Records for the task:
+ + + +
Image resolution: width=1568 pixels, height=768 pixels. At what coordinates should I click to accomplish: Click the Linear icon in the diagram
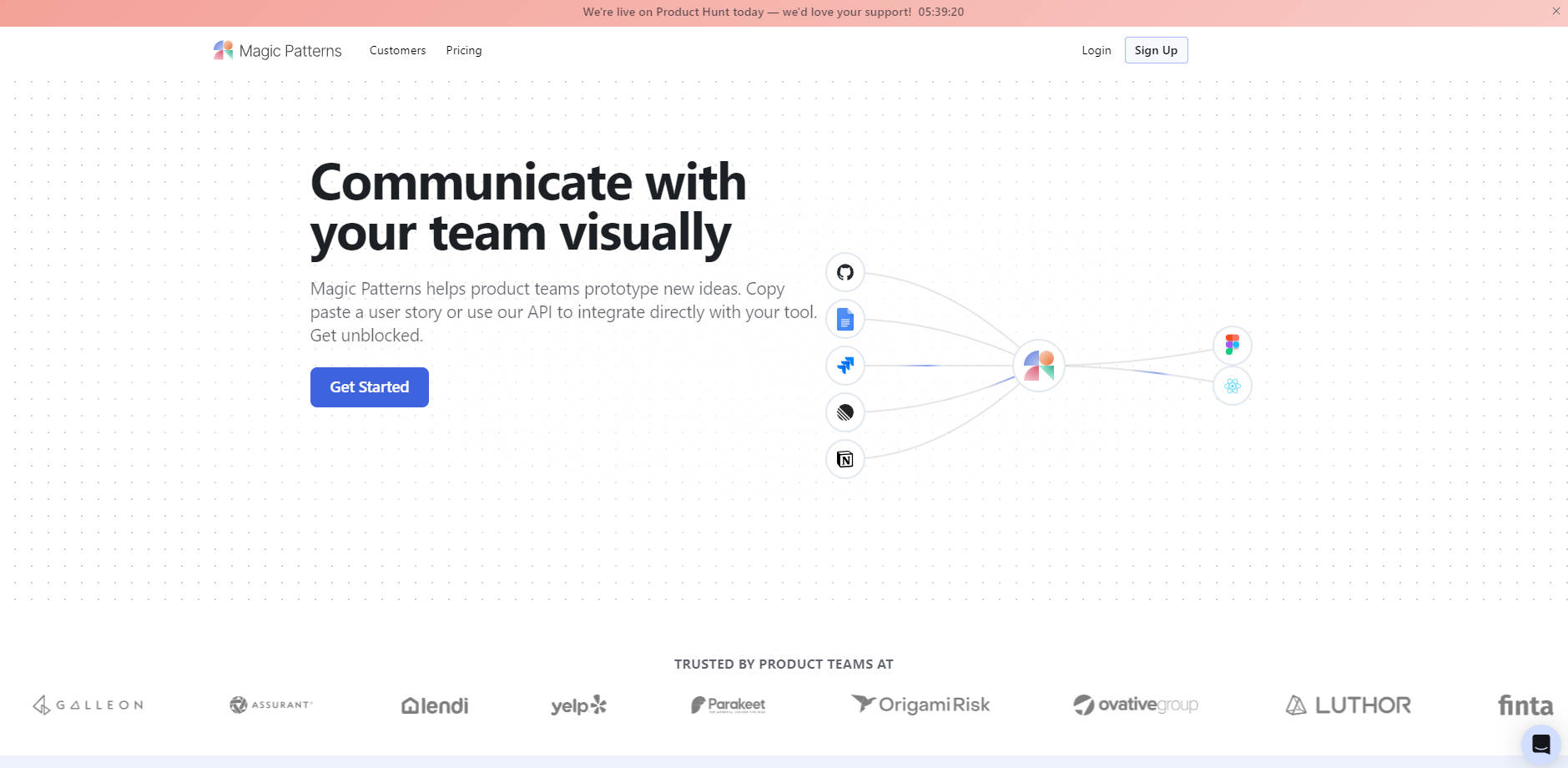[x=845, y=412]
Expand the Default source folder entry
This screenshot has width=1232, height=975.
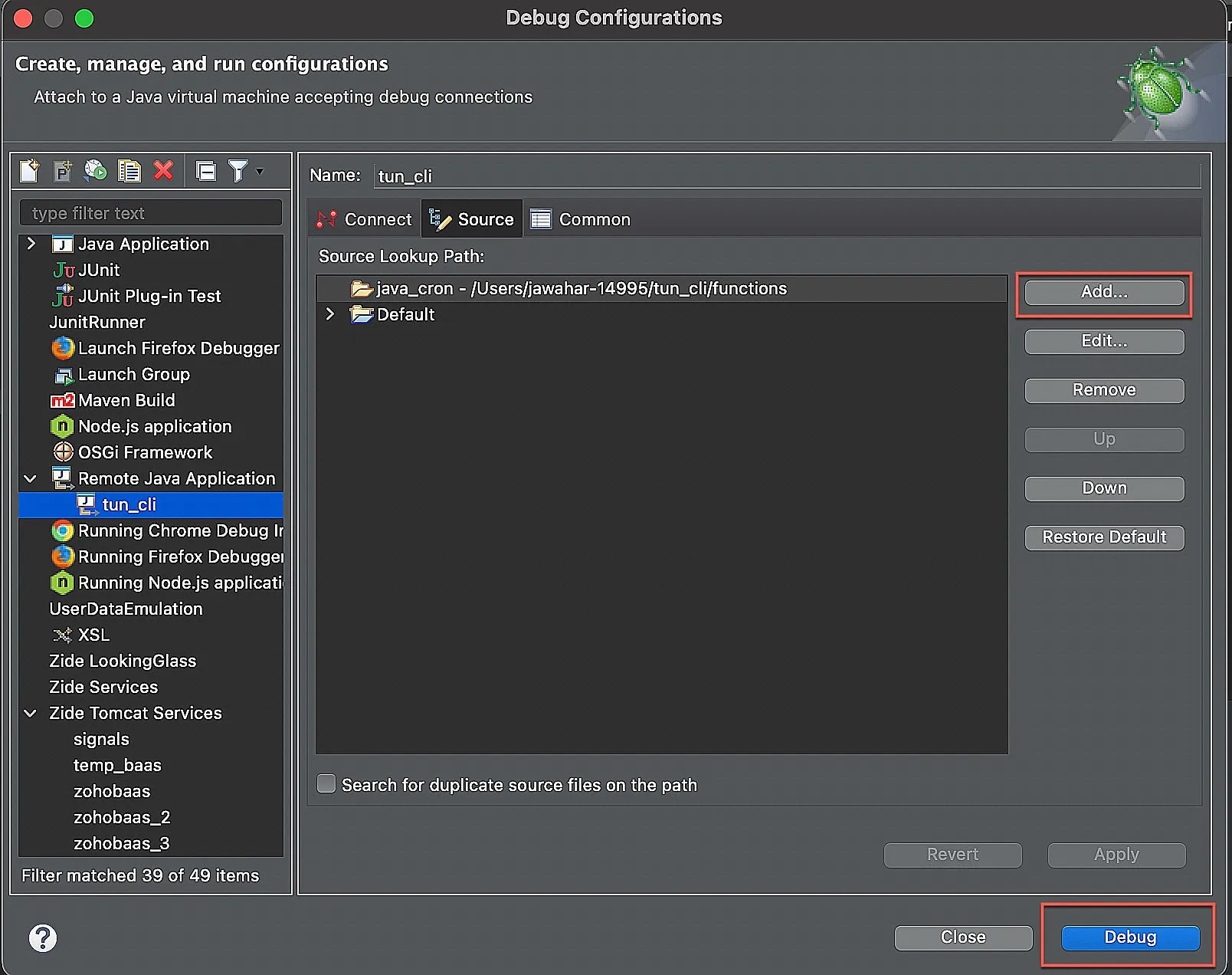[x=330, y=314]
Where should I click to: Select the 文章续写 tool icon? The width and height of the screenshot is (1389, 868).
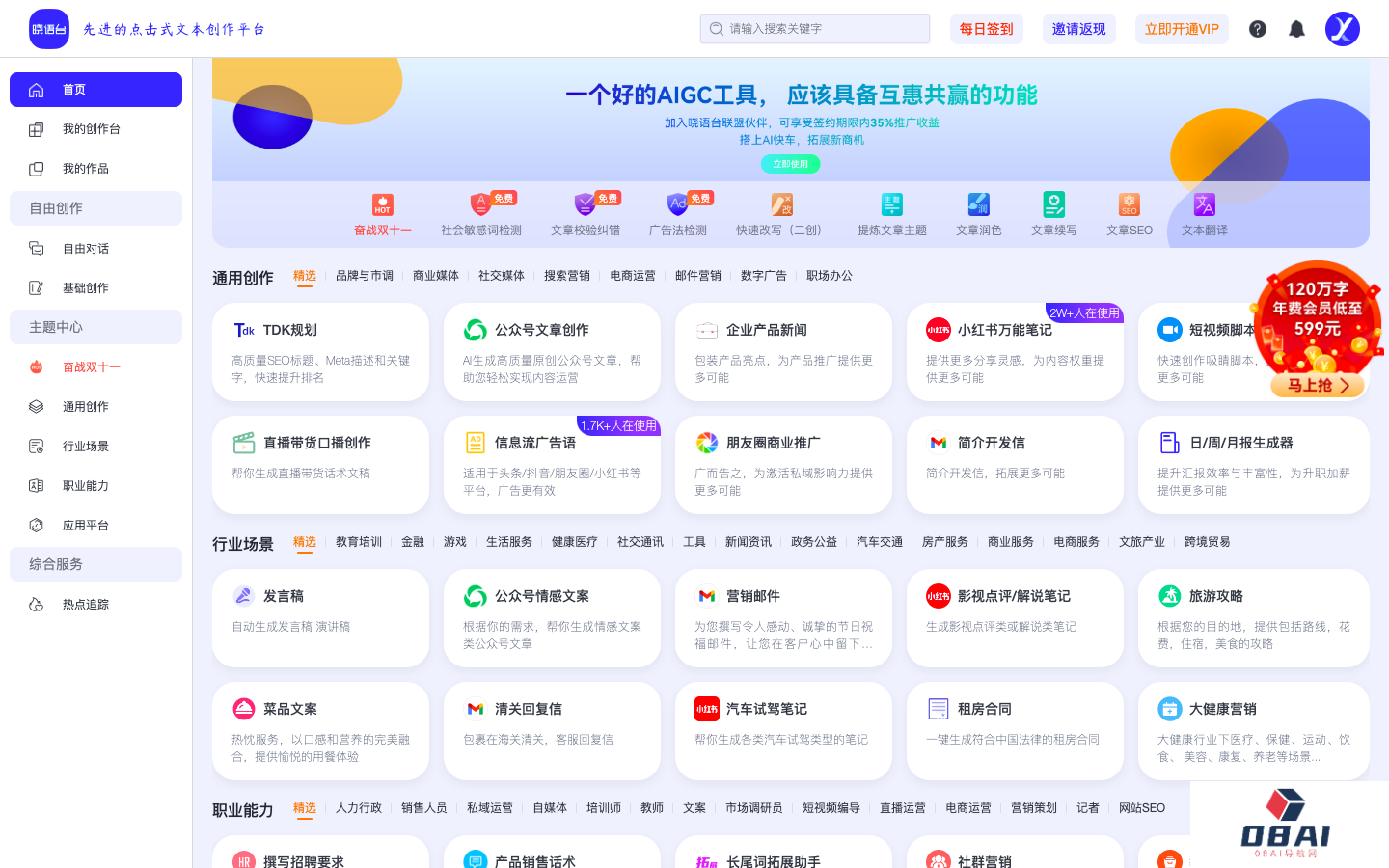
+ + + +
Required action: Once the pictures are set aside, retype the rest of the listing exactly.

Exercise solution:
Image resolution: width=1568 pixels, height=768 pixels. At what coordinates should I click to accomplish: Click the Linear icon in the diagram
[x=845, y=412]
Expand the Default source folder entry
This screenshot has width=1232, height=975.
[x=330, y=314]
Where should I click to: Select the 文章续写 tool icon? The width and height of the screenshot is (1389, 868).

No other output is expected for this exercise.